● **Required work**
Format the lines from the beginning through the line containing "click(958, 130)", inclusive, as a two-column CSV with the columns input and output, giving one row per text-and-answer pair. Place each value in a single quoted field with line breaks replaced by spaces, and omit the pictures.

Records in a dataset
+ + + + +
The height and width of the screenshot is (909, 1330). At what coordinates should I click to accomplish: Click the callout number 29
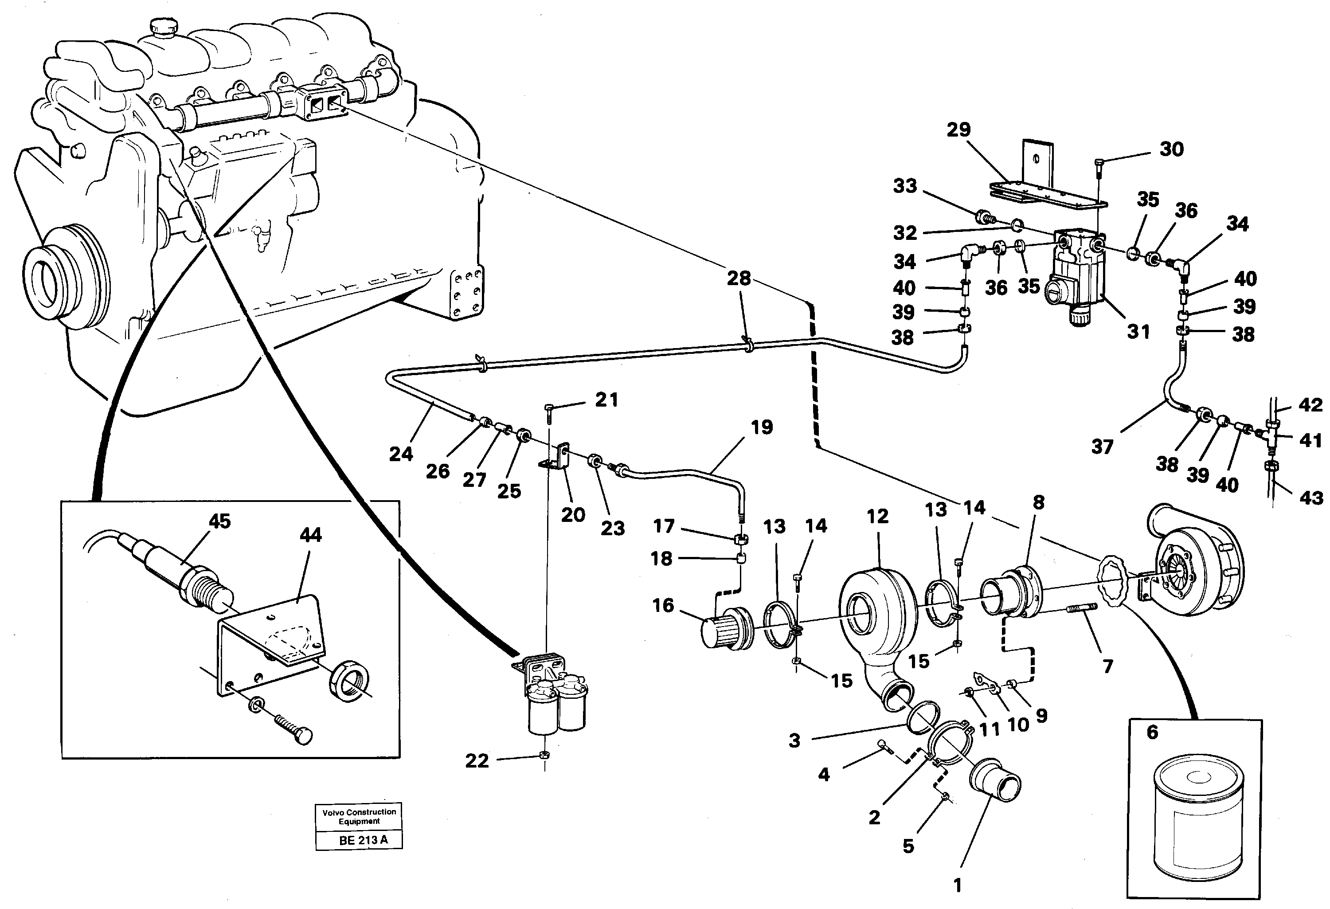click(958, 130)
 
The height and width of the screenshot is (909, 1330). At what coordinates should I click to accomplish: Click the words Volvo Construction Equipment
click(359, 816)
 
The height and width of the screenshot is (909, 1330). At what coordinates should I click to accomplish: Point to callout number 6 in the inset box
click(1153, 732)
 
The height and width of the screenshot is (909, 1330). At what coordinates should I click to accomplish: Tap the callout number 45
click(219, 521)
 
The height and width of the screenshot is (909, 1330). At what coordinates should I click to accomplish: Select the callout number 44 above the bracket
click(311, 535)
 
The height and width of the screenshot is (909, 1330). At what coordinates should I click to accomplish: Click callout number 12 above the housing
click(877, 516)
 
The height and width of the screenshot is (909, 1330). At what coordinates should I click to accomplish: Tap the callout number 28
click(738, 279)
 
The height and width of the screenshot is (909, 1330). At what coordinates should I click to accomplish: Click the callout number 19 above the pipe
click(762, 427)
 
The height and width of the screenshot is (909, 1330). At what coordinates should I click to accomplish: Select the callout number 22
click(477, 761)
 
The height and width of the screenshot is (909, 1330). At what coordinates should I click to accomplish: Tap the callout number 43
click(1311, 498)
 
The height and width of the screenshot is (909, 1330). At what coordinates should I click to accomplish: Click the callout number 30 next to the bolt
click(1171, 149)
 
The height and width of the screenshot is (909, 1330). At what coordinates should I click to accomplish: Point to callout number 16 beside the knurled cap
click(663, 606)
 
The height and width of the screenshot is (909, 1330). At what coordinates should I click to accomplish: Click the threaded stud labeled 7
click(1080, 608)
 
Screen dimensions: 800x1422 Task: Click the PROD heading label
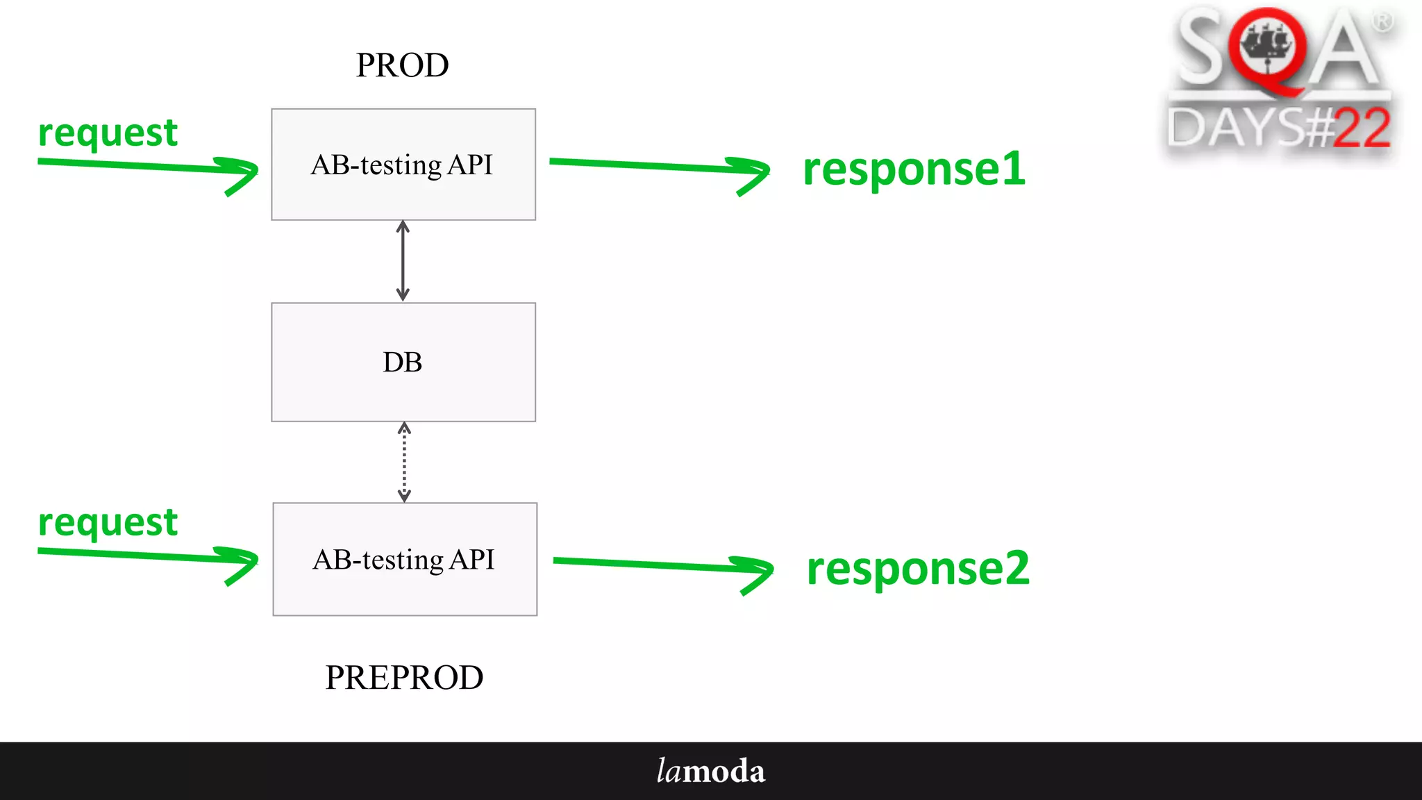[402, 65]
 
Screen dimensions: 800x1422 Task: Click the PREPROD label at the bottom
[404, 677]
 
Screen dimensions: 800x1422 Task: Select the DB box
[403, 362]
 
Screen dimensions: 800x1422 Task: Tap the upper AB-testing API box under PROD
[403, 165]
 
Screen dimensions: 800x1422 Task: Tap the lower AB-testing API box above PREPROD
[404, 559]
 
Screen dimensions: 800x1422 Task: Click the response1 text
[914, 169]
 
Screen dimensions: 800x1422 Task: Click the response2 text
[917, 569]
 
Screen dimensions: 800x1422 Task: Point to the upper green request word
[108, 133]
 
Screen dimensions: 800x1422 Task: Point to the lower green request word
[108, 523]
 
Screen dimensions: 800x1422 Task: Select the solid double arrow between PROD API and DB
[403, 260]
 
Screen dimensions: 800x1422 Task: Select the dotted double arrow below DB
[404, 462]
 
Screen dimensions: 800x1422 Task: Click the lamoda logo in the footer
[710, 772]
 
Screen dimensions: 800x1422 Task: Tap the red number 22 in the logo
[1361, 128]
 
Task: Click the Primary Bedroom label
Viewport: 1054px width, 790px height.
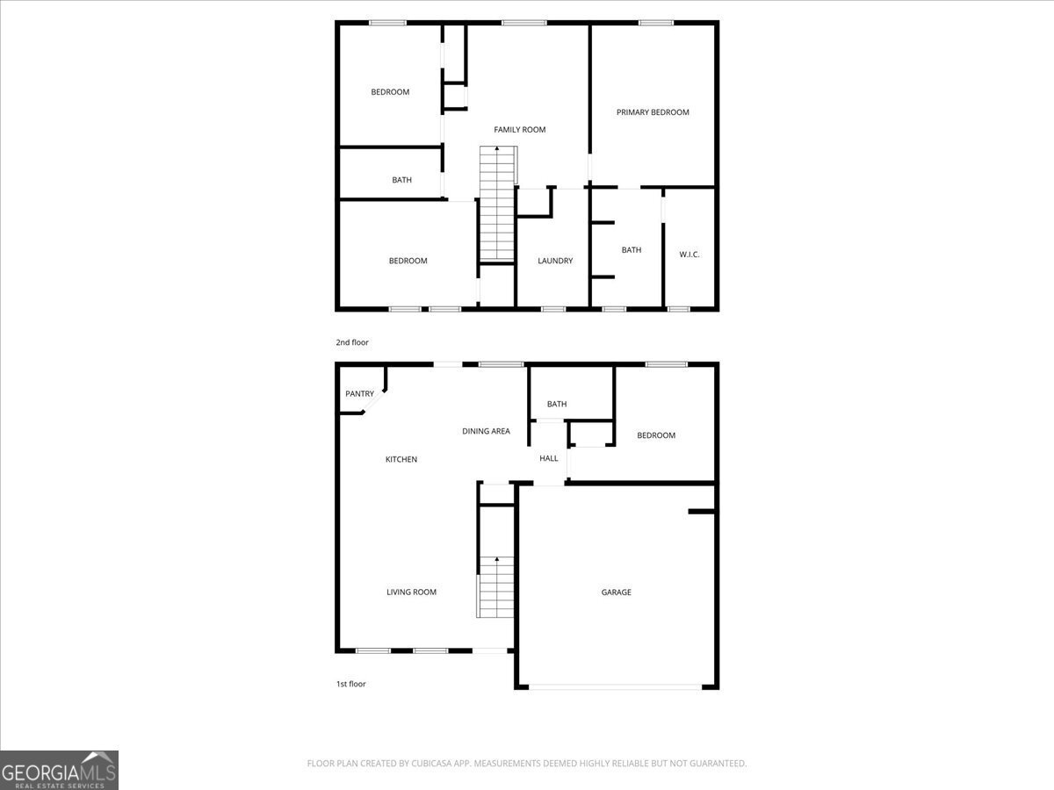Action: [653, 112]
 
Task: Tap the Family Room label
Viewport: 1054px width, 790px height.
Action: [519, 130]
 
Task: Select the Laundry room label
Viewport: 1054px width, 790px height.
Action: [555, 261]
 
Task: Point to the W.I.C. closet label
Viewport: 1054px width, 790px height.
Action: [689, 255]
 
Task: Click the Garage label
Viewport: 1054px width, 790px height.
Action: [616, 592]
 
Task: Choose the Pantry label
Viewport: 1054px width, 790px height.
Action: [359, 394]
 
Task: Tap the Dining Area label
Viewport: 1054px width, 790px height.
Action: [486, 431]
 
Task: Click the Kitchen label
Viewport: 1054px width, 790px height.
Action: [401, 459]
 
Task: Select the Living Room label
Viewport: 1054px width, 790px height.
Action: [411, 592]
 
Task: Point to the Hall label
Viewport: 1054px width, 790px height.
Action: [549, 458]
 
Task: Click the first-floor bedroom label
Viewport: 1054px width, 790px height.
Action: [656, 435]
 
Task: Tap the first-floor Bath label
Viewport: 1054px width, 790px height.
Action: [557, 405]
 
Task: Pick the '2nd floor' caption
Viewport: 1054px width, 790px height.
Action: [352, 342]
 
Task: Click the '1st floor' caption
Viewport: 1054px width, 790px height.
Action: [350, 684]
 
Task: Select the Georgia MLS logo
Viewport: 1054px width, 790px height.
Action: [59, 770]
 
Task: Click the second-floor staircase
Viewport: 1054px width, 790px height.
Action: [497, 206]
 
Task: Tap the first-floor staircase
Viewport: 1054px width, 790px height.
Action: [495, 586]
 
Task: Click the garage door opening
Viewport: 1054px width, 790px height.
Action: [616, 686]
+ + + + +
● **Exercise response**
input,output
"The height and width of the screenshot is (909, 1330). At what coordinates should I click to accomplish: Click the callout number 29","click(958, 130)"